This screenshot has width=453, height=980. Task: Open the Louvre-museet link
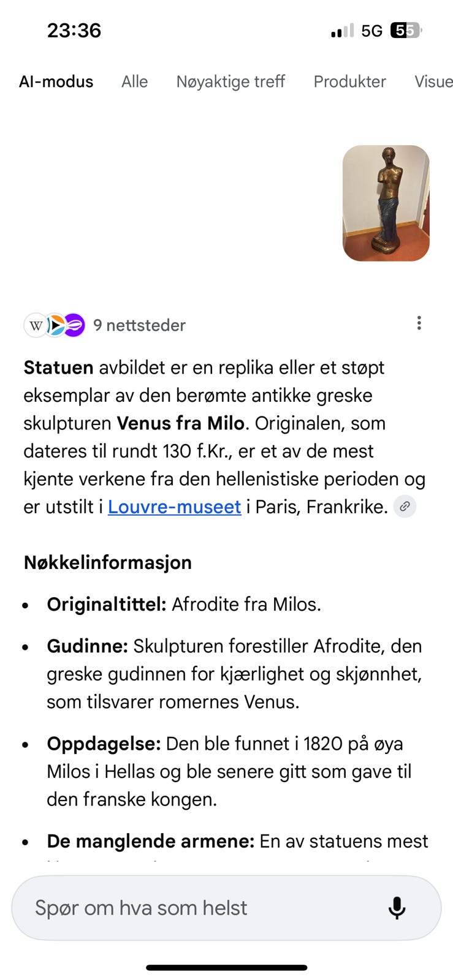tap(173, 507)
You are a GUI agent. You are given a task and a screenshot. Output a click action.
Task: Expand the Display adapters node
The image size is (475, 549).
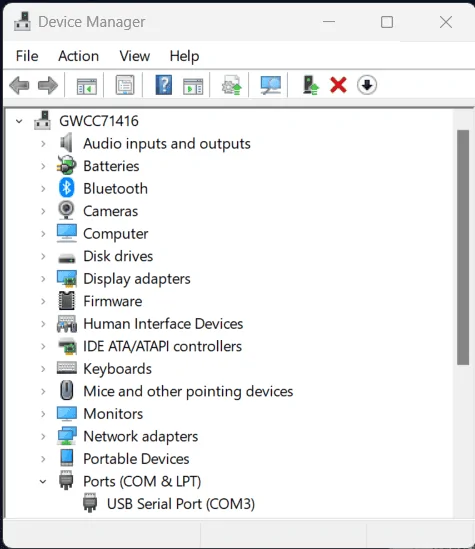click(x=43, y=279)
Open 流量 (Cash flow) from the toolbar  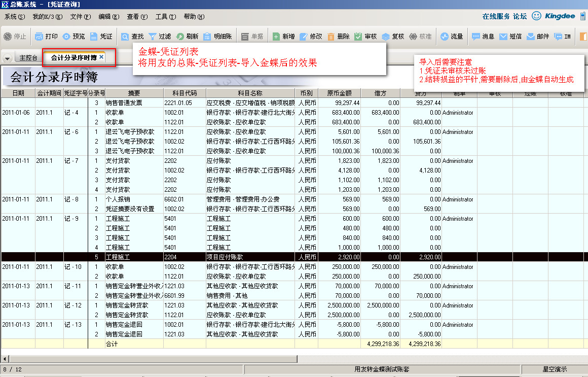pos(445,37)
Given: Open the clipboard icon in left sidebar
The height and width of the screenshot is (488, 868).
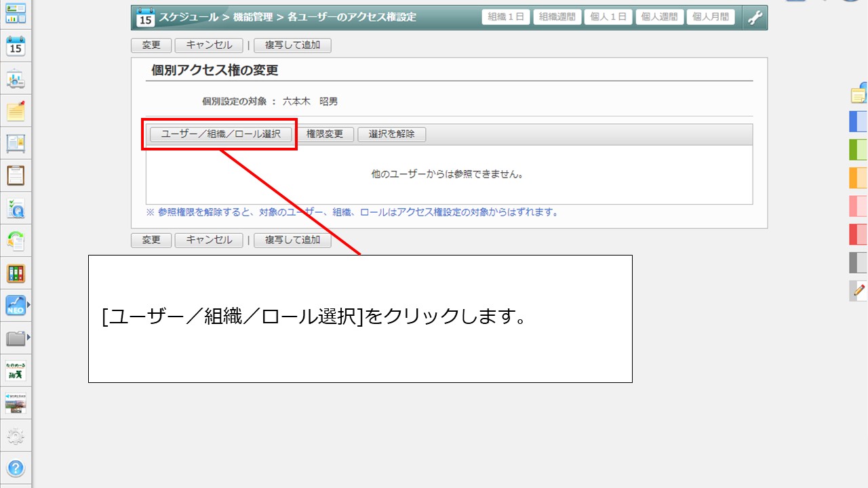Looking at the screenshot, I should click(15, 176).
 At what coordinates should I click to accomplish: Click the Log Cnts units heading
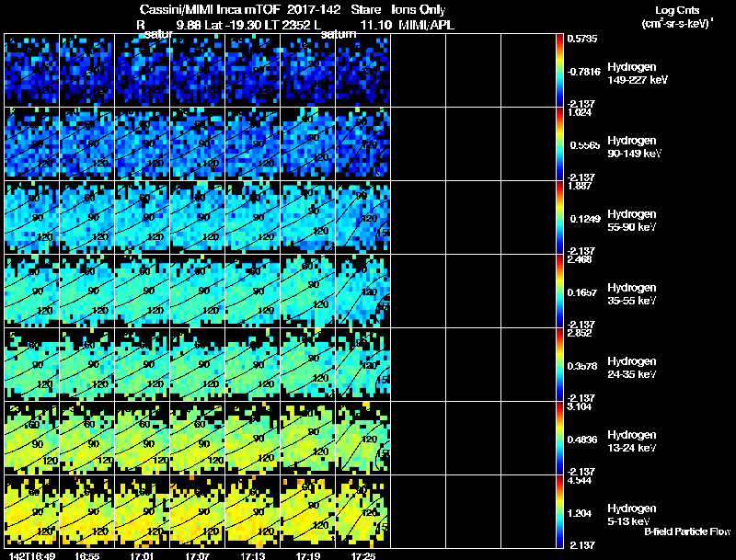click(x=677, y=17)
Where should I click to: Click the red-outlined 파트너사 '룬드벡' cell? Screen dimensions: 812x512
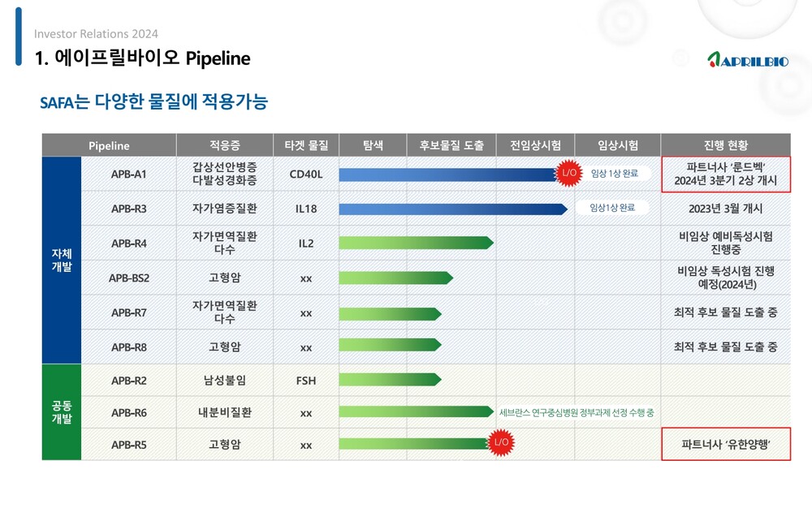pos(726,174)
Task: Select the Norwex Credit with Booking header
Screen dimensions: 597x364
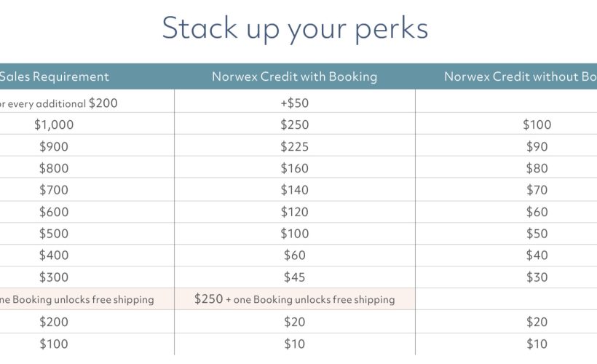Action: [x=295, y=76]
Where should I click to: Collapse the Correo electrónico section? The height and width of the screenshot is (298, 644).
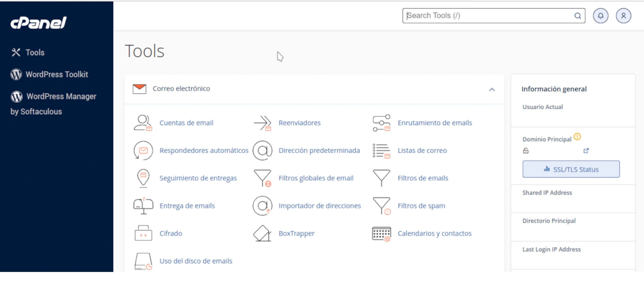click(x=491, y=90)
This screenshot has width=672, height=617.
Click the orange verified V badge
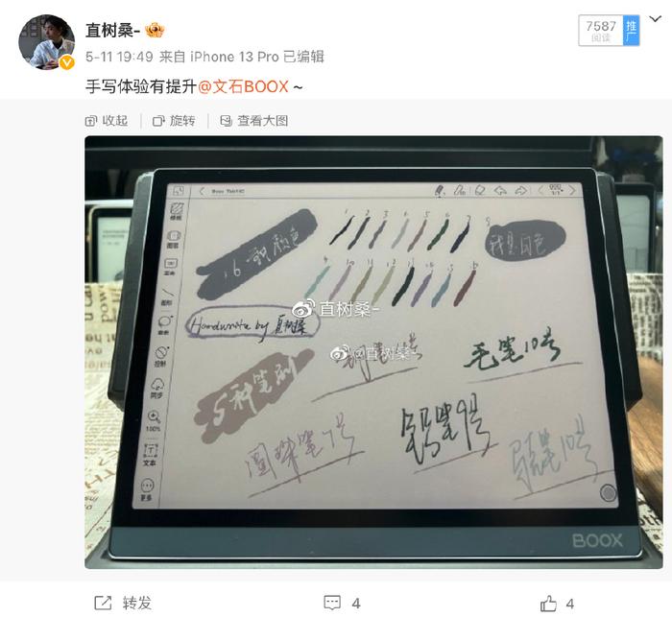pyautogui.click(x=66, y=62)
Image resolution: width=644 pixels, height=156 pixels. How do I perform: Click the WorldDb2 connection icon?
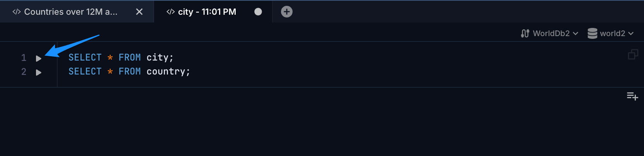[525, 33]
########################################
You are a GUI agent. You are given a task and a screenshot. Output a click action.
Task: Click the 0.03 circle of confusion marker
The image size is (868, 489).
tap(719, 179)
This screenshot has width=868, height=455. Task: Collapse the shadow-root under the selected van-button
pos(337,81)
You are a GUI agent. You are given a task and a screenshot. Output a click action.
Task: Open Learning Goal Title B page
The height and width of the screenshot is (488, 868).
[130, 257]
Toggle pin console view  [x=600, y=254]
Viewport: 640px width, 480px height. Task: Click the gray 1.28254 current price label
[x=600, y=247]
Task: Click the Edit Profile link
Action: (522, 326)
########################################
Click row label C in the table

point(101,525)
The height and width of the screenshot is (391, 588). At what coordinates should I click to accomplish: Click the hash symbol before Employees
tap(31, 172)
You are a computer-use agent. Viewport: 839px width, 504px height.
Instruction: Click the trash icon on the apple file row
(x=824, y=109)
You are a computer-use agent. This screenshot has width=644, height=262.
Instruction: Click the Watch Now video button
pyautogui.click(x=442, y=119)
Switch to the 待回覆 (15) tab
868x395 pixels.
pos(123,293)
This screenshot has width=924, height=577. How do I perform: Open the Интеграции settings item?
########################################
## Task requirements
Copy the data verbatim, starting at the line that contains "This screenshot has width=868, height=455." and ending at the line that contains "Action: (522, 326)", including both of those lines.

## Solution to this problem
This screenshot has width=868, height=455. Task: Collapse the shadow-root under the selected van-button
pos(337,81)
You are a GUI agent. You are given a task and a screenshot. Output a click action.
Task: Open Learning Goal Title B page
The height and width of the screenshot is (488, 868).
[130, 257]
Toggle pin console view  [x=600, y=254]
Viewport: 640px width, 480px height. Task: Click the gray 1.28254 current price label
[x=600, y=247]
Task: Click the Edit Profile link
Action: (522, 326)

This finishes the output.